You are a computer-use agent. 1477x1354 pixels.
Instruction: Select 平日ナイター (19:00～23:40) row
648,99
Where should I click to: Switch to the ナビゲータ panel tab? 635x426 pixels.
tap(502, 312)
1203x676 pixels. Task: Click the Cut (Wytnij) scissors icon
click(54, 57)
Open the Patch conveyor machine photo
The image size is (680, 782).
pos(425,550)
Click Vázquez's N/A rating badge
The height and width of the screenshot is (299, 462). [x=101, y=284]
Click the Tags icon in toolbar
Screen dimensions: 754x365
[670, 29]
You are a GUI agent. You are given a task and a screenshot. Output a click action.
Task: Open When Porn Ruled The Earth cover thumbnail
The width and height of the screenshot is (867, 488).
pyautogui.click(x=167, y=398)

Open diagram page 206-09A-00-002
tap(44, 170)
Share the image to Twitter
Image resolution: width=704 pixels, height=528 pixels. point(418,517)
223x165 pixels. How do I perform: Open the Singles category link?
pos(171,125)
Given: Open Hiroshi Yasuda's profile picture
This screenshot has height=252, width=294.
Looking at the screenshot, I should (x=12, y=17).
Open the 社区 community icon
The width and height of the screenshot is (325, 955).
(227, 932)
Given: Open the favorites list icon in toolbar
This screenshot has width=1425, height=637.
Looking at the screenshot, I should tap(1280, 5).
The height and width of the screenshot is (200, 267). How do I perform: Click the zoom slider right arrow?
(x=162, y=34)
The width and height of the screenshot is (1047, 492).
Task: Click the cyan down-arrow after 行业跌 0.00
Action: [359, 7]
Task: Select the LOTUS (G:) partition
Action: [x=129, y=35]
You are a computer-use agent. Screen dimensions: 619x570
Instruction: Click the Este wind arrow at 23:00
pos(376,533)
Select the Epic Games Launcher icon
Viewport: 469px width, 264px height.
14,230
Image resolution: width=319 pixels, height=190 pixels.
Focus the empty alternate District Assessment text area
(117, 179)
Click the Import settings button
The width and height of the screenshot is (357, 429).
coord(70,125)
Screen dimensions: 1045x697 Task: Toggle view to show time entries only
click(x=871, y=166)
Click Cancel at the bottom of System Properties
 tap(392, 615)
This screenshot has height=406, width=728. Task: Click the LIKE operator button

◆ **EXERCISE DETAILS**
The response should consist of all the entries, reproduced word for word.

◆ **YOUR SOLUTION**
You are a computer-use agent. 1477x1354 pixels.
Instruction: Select 平日ナイター (19:00～23:40) row
648,99
Where should I click to: Switch to the ナビゲータ panel tab? 635x426 pixels.
tap(502, 312)
1203x676 pixels. Task: Click the Cut (Wytnij) scissors icon
click(54, 57)
Open the Patch conveyor machine photo
The image size is (680, 782).
pos(425,550)
Click Vázquez's N/A rating badge
The height and width of the screenshot is (299, 462). [x=101, y=284]
Click the Tags icon in toolbar
Screen dimensions: 754x365
[670, 29]
You are a GUI agent. You are given a task and a screenshot. Output a click action.
Task: Open When Porn Ruled The Earth cover thumbnail
The width and height of the screenshot is (867, 488).
pyautogui.click(x=167, y=398)

Open diagram page 206-09A-00-002
tap(44, 170)
Share the image to Twitter
Image resolution: width=704 pixels, height=528 pixels. point(418,517)
223x165 pixels. How do I perform: Open the Singles category link?
pos(171,125)
Given: Open Hiroshi Yasuda's profile picture
This screenshot has height=252, width=294.
Looking at the screenshot, I should (x=12, y=17).
Open the 社区 community icon
The width and height of the screenshot is (325, 955).
(227, 932)
Given: Open the favorites list icon in toolbar
This screenshot has width=1425, height=637.
Looking at the screenshot, I should tap(1280, 5).
The height and width of the screenshot is (200, 267). How do I perform: Click the zoom slider right arrow?
(x=162, y=34)
The width and height of the screenshot is (1047, 492).
Task: Click the cyan down-arrow after 行业跌 0.00
Action: [359, 7]
Task: Select the LOTUS (G:) partition
Action: [x=129, y=35]
You are a computer-use agent. Screen dimensions: 619x570
Instruction: Click the Este wind arrow at 23:00
pos(376,533)
Select the Epic Games Launcher icon
Viewport: 469px width, 264px height.
14,230
Image resolution: width=319 pixels, height=190 pixels.
Focus the empty alternate District Assessment text area
(117, 179)
Click the Import settings button
The width and height of the screenshot is (357, 429).
coord(70,125)
Screen dimensions: 1045x697 Task: Toggle view to show time entries only
click(x=871, y=166)
Click Cancel at the bottom of System Properties
 tap(392, 615)
This screenshot has height=406, width=728. Task: Click the LIKE operator button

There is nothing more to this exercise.